This urge to splurge is most prevalent among Gen Zers (those born between 1997 and 2012) and enabled by online shopping.

While doom spending may provide temporary relief, ultimately it usually makes things worse, causing financial indebtedness and acute buyer's regret.

6. Fear index

Nickname given to the volatility index or VIX, created by the Chicago Board Options Exchange in the 1990s and replicated around the world, including in Australia with the S&P/ASX VIX.

The index offers insight into investor sentiment - hence the 'fear' - and expected fluctuations in market values.

British novelist Robert Harris titled his 2011 thriller about AI and computer trading The Fear Index. It may have spooked investors, but readers lapped it up. I doubt a book called Investor Sentiment would have sold as well.

7. Stag profit

The quick, lucrative killing made from short-term speculative trading, most commonly by participating in an initial public offering (IPO) and then selling the shares at a premium as soon as they start trading on an exchange.
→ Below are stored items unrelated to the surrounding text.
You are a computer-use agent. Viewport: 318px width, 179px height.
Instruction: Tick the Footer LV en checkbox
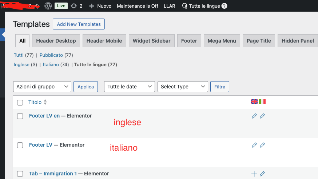20,116
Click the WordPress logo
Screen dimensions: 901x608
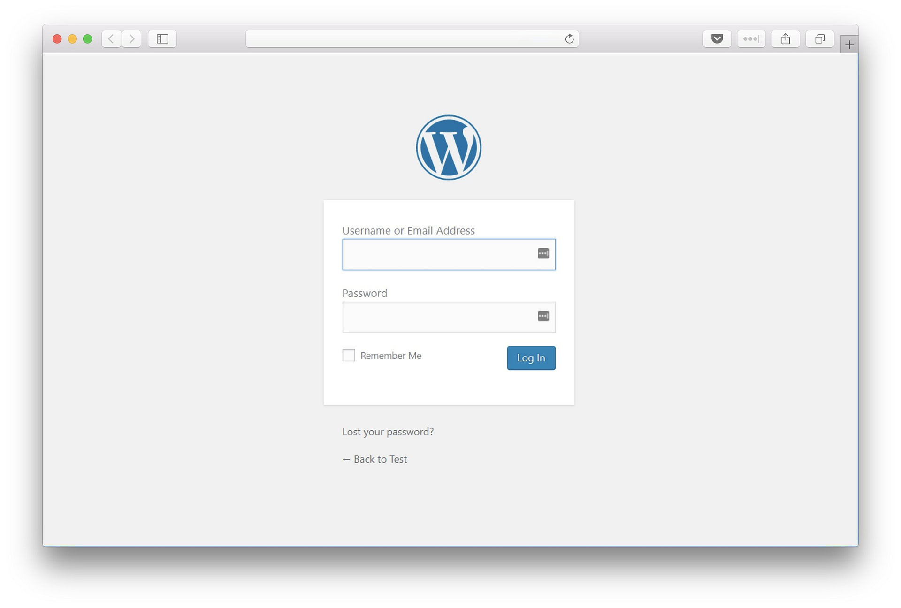pyautogui.click(x=449, y=147)
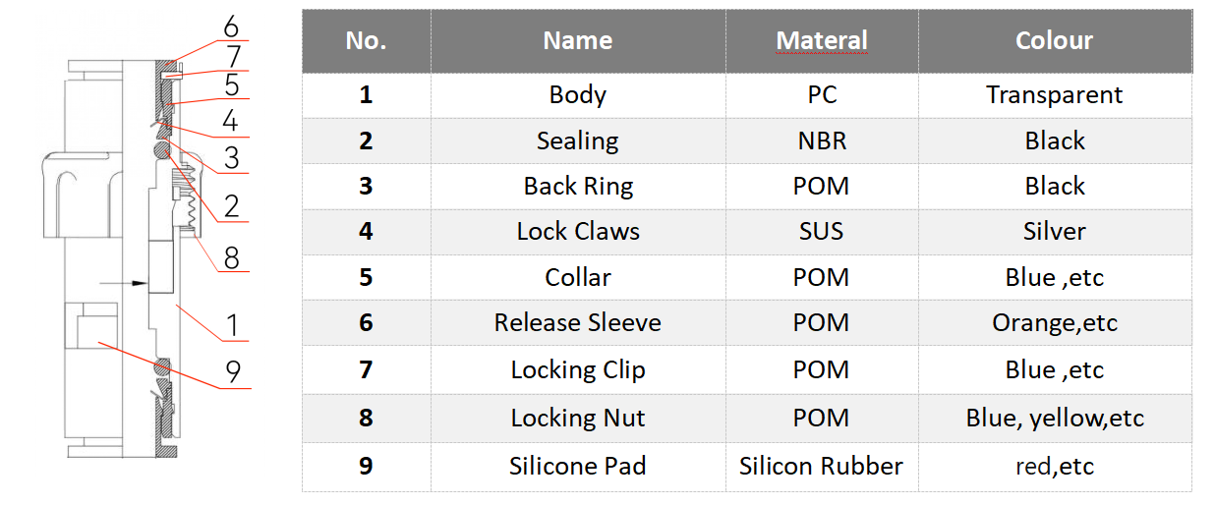
Task: Click the "No." header cell
Action: 366,41
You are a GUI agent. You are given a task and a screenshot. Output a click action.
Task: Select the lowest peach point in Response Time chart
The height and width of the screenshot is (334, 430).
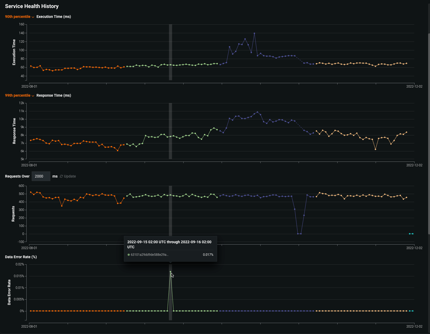(x=375, y=149)
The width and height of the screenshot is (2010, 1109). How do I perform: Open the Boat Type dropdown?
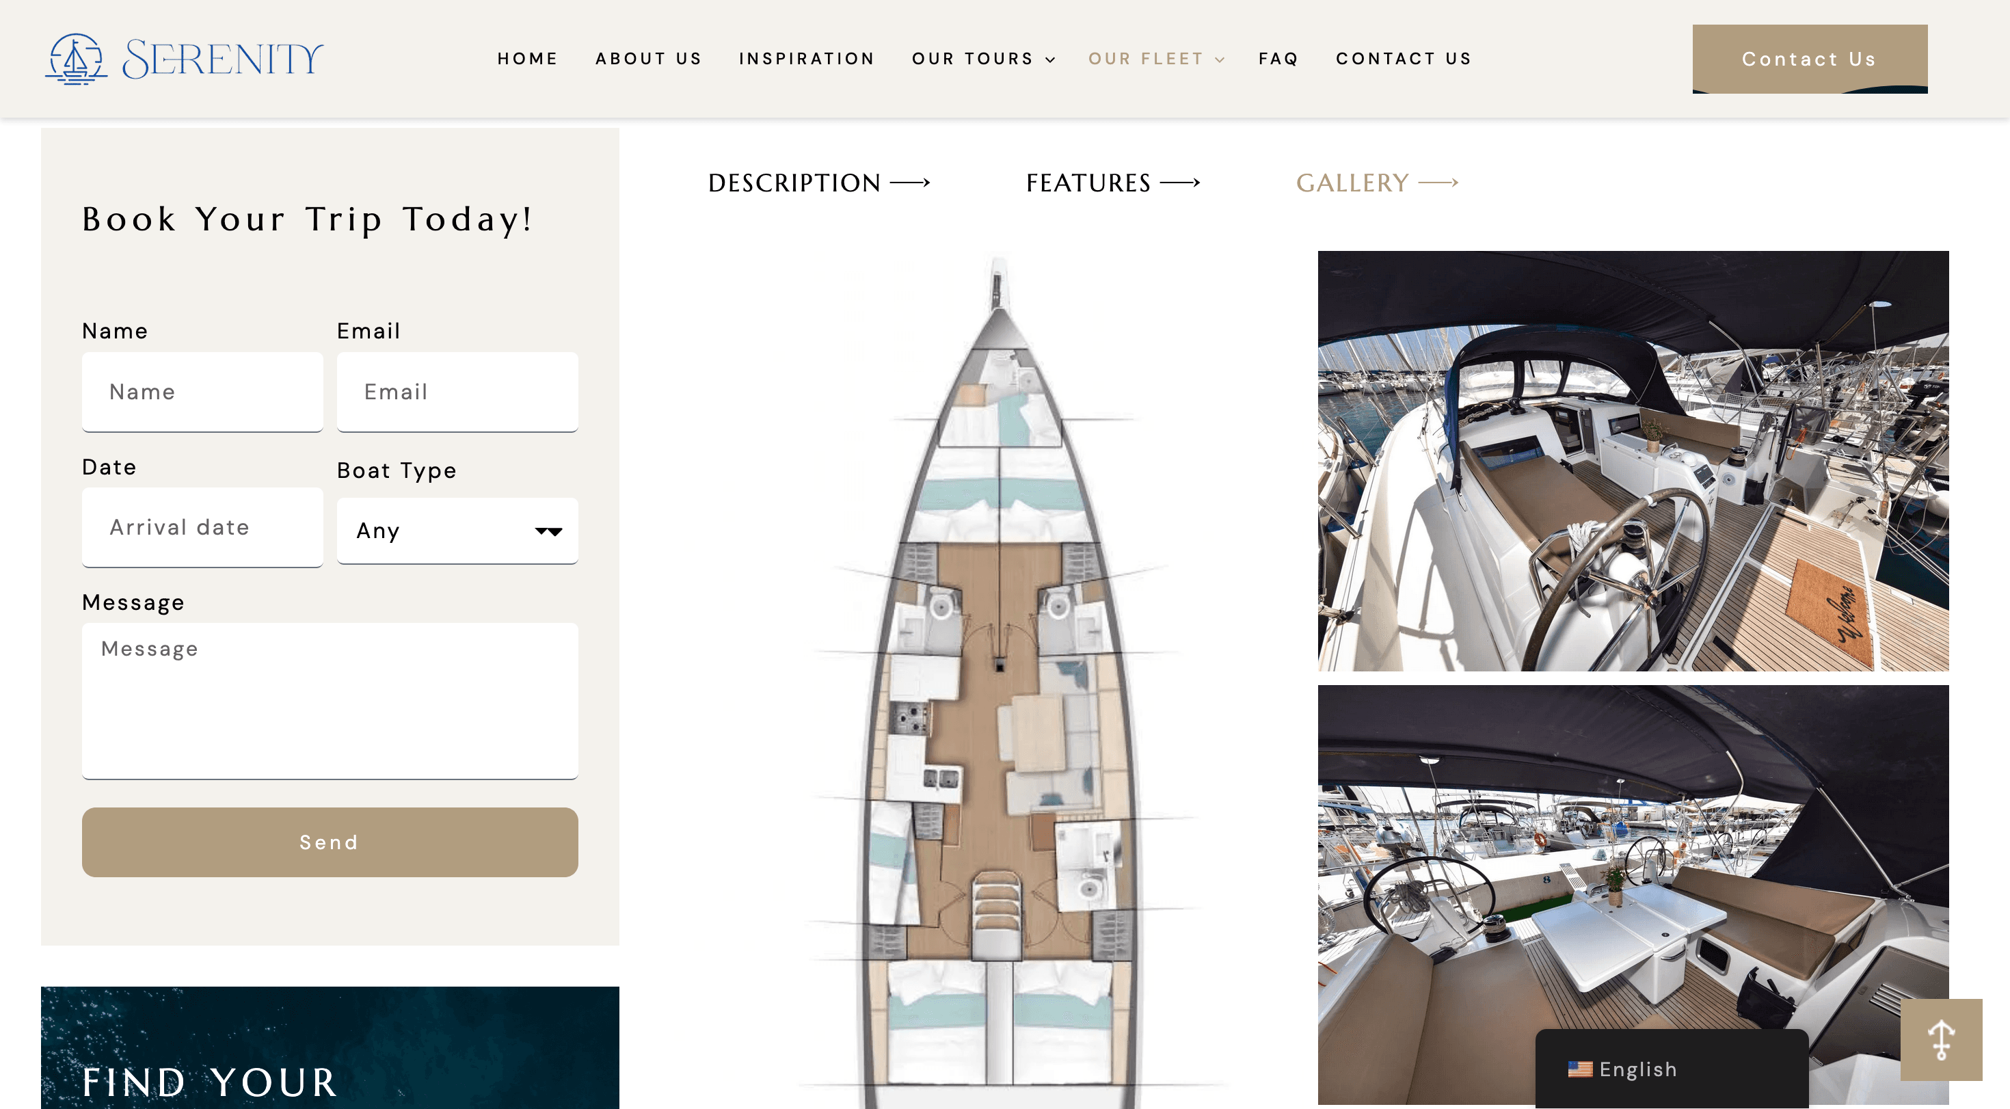(x=457, y=531)
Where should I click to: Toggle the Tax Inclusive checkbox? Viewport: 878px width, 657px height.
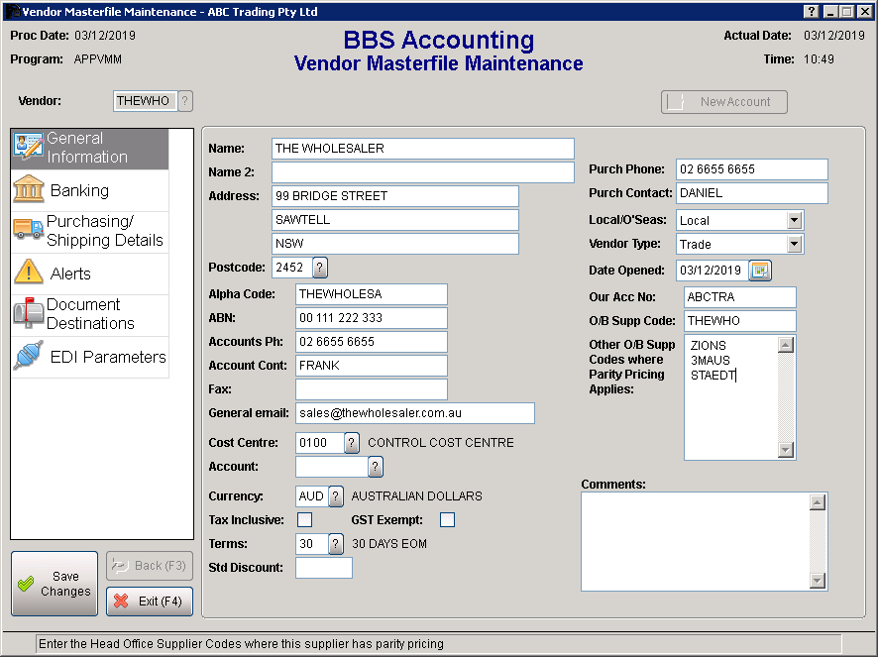click(x=305, y=520)
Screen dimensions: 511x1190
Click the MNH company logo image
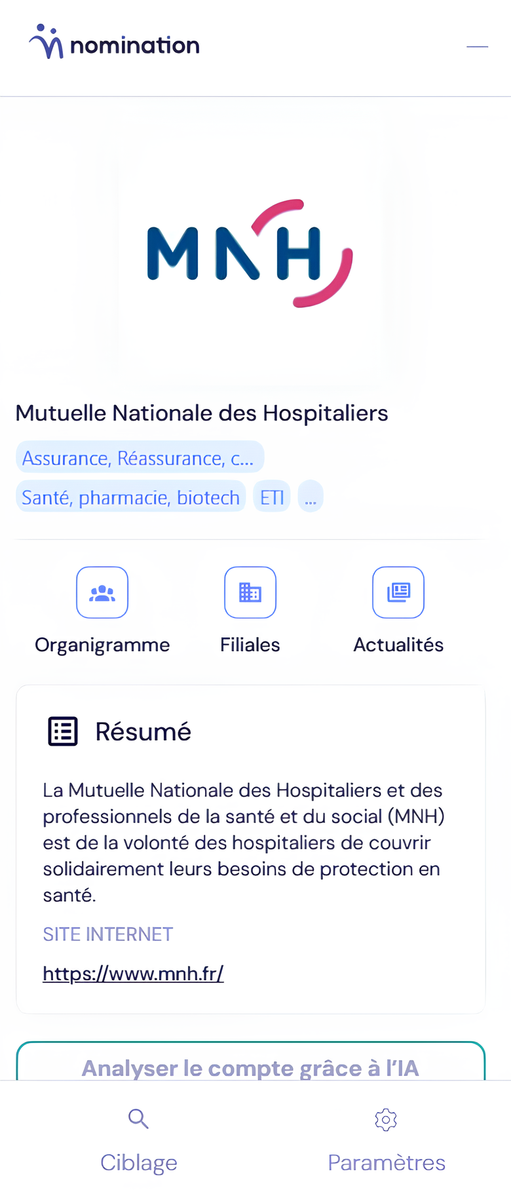(x=250, y=253)
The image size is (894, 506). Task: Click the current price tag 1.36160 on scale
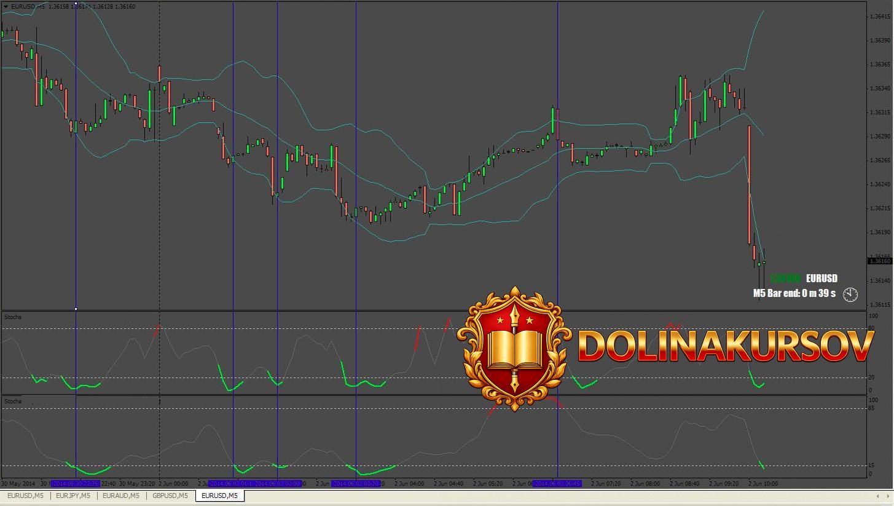point(879,261)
This practice seeks to capitalise on the promotional hype and investor demand accompanying a new listing. It's distinct from a windfall, which is a significant return that's unexpected or unplanned.

While the stag name might derive from the stagflation era (high inflation, high unemployment and stagnant growth) rather than a male deer (or a buck's night), it's a reminder of the popularity of animal monikers in the money vocabulary.

From bulls and bears, cash cows, nest eggs and loan sharks, to the acts of squirrelling away, following the herd or bringing home the bacon. Interestingly, the animal that's known collectively as a 'business' is rarely referenced in finance - the ferret.

8. Window dressing

Manipulating a financial position to suggest things are better than they really are. (How much is that doggy stock in the window?)

Australia's corporate regulator, ASIC, regularly warns against the practice leading into reporting periods.

Temptation lurks to trade in a way that inflates share prices and end-of-year performance figures to 'earn' a bigger bonus or score a higher position on finance industry league tables.

A distant and mischievous relative of window dressing is taking out the trash.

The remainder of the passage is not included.